EXCERPTED TEXT:

** BEGIN **

By 2050, the human population will reach 9.3 billion. Seventy percent will be urban dwellers. Time to invest in sustainable cities
Earlier this month, the Sustainable Cities Working Group of the Rio+20 Earth Summit submitted a paper for the draft of the so-called «outcome document» of the United Nations Conference on Sustainable Development, the international summit to be held in Rio in July 2012.
«Cities are critical to the planet’s transition to a green economy that will increase opportunities, reduce poverty, and foster a more sustainable future,» said the group, which includes representatives from the Ford Foundation, Green for All, the Joint Center for Housing Studies at Harvard University, the Institute for Transportation and Development Policy, Natural Resources Defense Council, Next American City, Partnership for Working Families, University of Pennsylvania, Worldwatch Institute and World Resources Institute.[1] If the planet is going to survive with a human population that is estimated to swell from the current 7 billion to a staggering 9.3 billion by 2050, sustainability must drive urban development.
75 x 75 x 75 = A DANGEROUS CONVERGENCE
The group said that cities «consume more than 75 percent of the world’s natural resources, use approximately 75 percent of the world’s energy, and are responsible for 75 percent of its carbon emissions.»[2] And those numbers add up to more than a great imbalance between urban and rural areas. They also indicate a tipping point that challenges how the international community handles the effects of global warming and the depletion of limited resources.

** END **

GIVEN INFORMATION:
** BEGIN **

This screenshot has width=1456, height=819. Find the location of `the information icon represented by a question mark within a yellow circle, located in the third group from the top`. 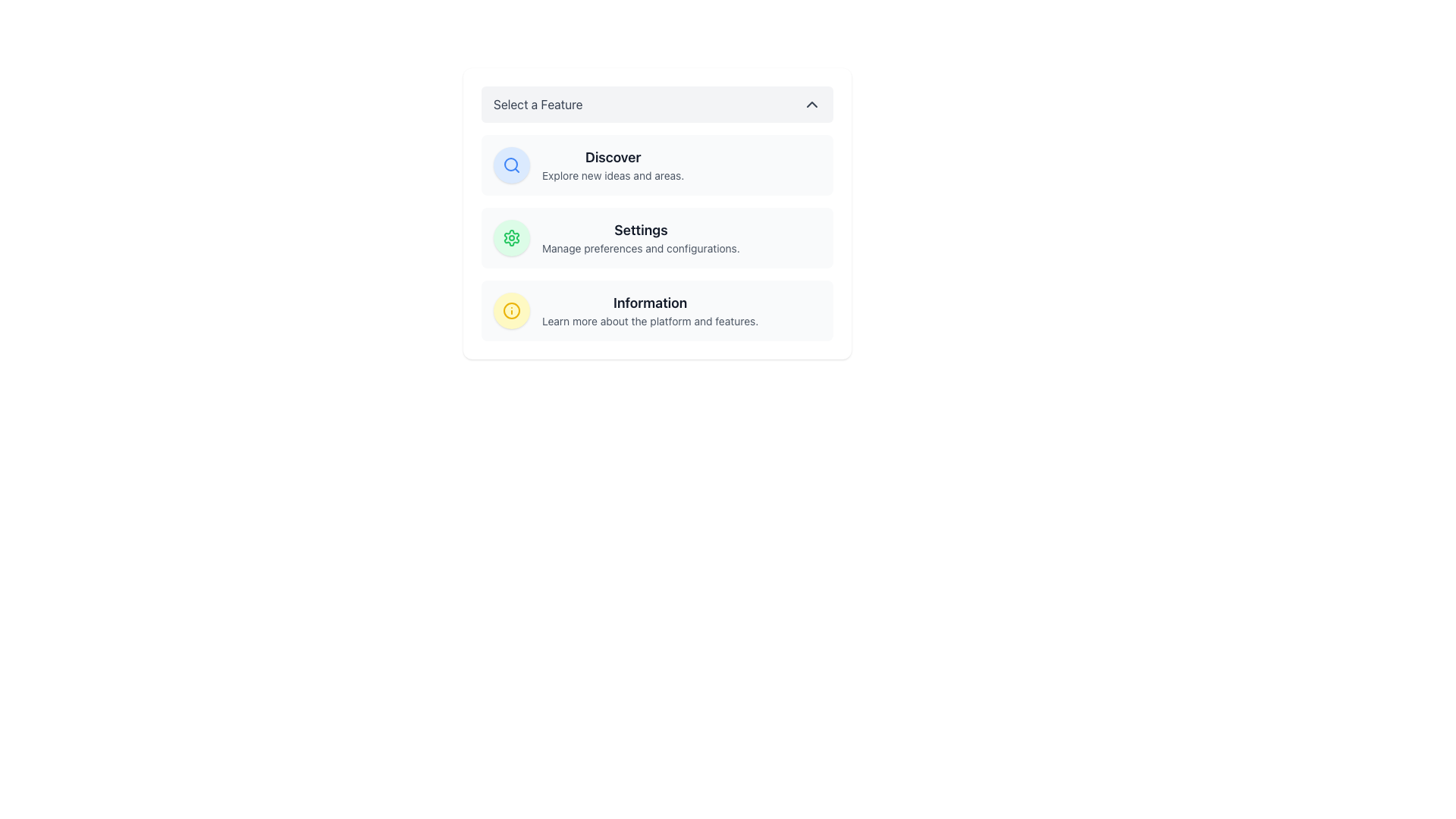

** END **

TASKS TO COMPLETE:
**1)** According to the text on sustainable cities, roughly what share of the world's energy do cities use?
**2)** Please reproduce, word for word, the part of the text on sustainable cities that opens with the words containing "75 x 75 x 75" and closes with "of limited resources.".

COMPLETED EXERCISE:
**1)** Approximately 75 percent.

**2)**
75 x 75 x 75 = A DANGEROUS CONVERGENCE
The group said that cities «consume more than 75 percent of the world’s natural resources, use approximately 75 percent of the world’s energy, and are responsible for 75 percent of its carbon emissions.»[2] And those numbers add up to more than a great imbalance between urban and rural areas. They also indicate a tipping point that challenges how the international community handles the effects of global warming and the depletion of limited resources.